Tag Bertuzzi, C, Guelph Storm, 6-1, 200

Bertuzzi, whose father Todd Bertuzzi was the No. 23 pick in the 1993 NHL Draft before logging 1159 NHL games over 18 seasons, plays just as one would expect. He doesn’t quite match up size-wise with his father, but much of his game remains the same. Bertuzzi plays a power-forward style who puts pressure on defending teams by going hard into the dirty areas of the ice. Though his first few steps aren’t intimidating, he does have a long, powerful stride that he uses to get up-ice and create chances. The vision is there for Bertuzzi, though there’s no disputing his shoot-first mentality. Consistency will be key moving forward, as he looks to make gains on his seven points (four goals, three assists) in 17 games.

Nicholas Robertson, C/LW, Peterborough Petes, 5-9, 160

Robertson, one of youngest members of the 2019 draft class, more than makes up for his small stature with big skill. He’s a smart, heady player who is able to drive the play offensively with his quick first steps and ability to create offensive through quick hands and smart passing plays. He’s not shy to fire the puck with his sharp release when given the opportunity, nor is he shy to venture into the difficult areas on the ice to try to generate offense. Still, he is physically limited at what he’s able to do at this point, at both ends of the ice. That doesn’t diminish the potential in Robertson, who has four points (two goals, two assists) in 10 games with Peterborough and four goals in five games at the Hlinka Gretzky Cup in August.

Jamieson Rees, C, Sarnia Sting, 5-10, 175

Rees, the No. 9 pick in the 2017 Priority Selection and a member of Canada’s entry at the Hlinka Gretzky Cup, is a high-flying forward who has some elite puck-carrying ability. He has the ability to process plays on the fly with a good mind for the game, and is creative when carrying the puck. The 17-year-old is hard to pin down and can be a menace in the offensive end with his wheeling, though his game can get predictable when he doesn’t properly utilize his teammates around him. His shiftiness helps limit that predictability.
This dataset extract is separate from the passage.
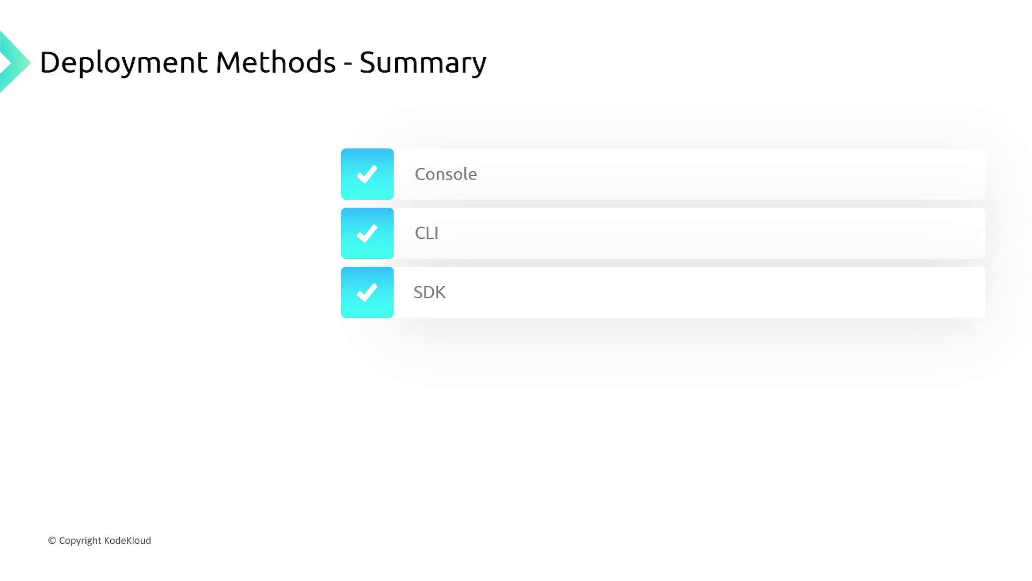Select the empty right side of the CLI row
Rees, who has three points (one goal, two assists) in three games, does need to show himself more durable, though.

Billy Constantinou, D, Niagara IceDogs, 6-0, 185

Constantinou, regarded at this stage as the top draft eligible defenseman out of the OHL, is an offensive blueliner who specializes in transitioning the puck up ice and working deep into the offensive zone. He’s an excellent skater who gets up and down with excellent speed and can weave through skating lanes with ease. He’s adept at distributing the puck in all zones of the ice, and especially in stretching out passing from his own side to the far end of the ice. He has the ability to quarterback a power play with his high-end vision and poise with the puck. His play is highlighted by his 12 points (four goals, eight assists) this season, which matches his total from a year ago.
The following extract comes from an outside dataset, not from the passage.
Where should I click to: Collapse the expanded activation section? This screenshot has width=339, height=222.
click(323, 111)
Grayson Ladd, D, Windsor Spitfires, 6-1, 175

Ladd, nabbed with the No. 13 pick in the 2017 Priority Selection, is a two-way defenseman who contributes consistently at both ends of the ice. Generally, he can play a punishing physical brand of hockey, and compliments that ability with the capability of either distributing the puck up ice or carrying it up out of his own zone himself with his skating ability. When the puck does reach the offensive zone, he’s a threat to release a heavy point shot — best utilized on the power play. Consistency can be an issue for Ladd, who has five points (one goal, four assists) through 17 games.
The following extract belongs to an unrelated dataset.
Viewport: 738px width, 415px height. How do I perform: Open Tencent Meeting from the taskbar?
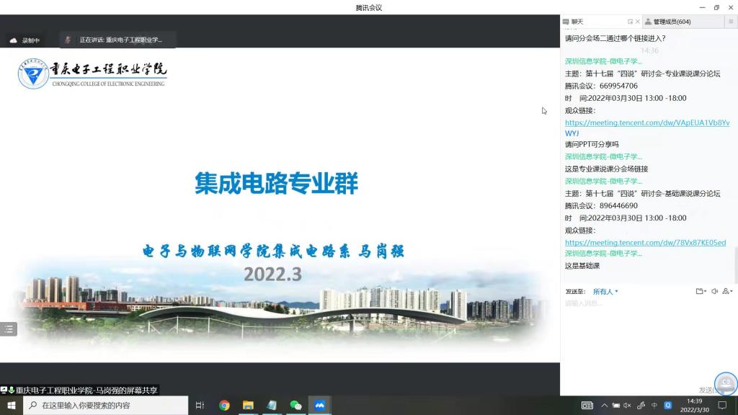pos(319,406)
Daniel D’Amico, LW, Windsor Spitfires, 5-9, 180

D’Amico, who was the No. 109 pick in the 2017 Priority Selection, isn’t the flashiest of players but does display the ability to consistently be effective by doing a lot of the right things. He’s great positionally, always has his feet moving, displays constant drive and effort, and gets to the right spots on the ice. There’s not a lot of sizzle or high-end elements to his game, but D’Amico is effective in playing a reliable 200-foot game that coaches love. There’s still upside in D’Amico, who scored 12 goals as a rookie on a deep team last year, and has nine points (three goals, six assists) in 17 games this season.